Monday, January 6, 2014

Ooblek and Dry Ice- Ms. Chanales and 6th Grade Science


The sixth graders recently completed a unit on the states of matter, during which they participated in two activities that are annual highlights of science class. First, students whipped up some Oobleck (with all due respect to Dr. Seuss and Bartholomew).  This combination of corn starch and water is a strange substance. Punch it and you hurt your hand, but let your hand rest on top of it and your hand will slowly sink in.  You can form it into a ball, but when you release the pressure, the oobeck oozes and flows.  Hit with a baseball bat (you may not want to try this one at home) and it shatters into little tiny pieces which then drip down like rain.  This substance acts as a solid under pressure, but is otherwise a liquid.  It's a special class of materials called non-Newtonian fluids and figuring out what makes them act as solids and what makes them act as liquids is the secret to escaping quicksand!

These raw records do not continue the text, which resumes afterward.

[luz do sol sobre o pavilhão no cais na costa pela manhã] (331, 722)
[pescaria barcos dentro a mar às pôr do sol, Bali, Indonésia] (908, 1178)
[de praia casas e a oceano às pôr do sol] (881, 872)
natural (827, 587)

Students also experimented with another intriguing substance - Dry Ice, aka solid carbon dioxide.  Normally when solids heat up, they melt into liquids, but dry ice does no such thing.  It turns directly from its very cold solid form to its gas form, "disappearing" as you watch it. This process is called sublimation. Rewatch the Wizard of Oz and discover that the Wicked Witch of the West's final words were inaccurate - she's not melting at all. But, I guess "I'm melting!" is somehow catchier than "I'm sublimating!"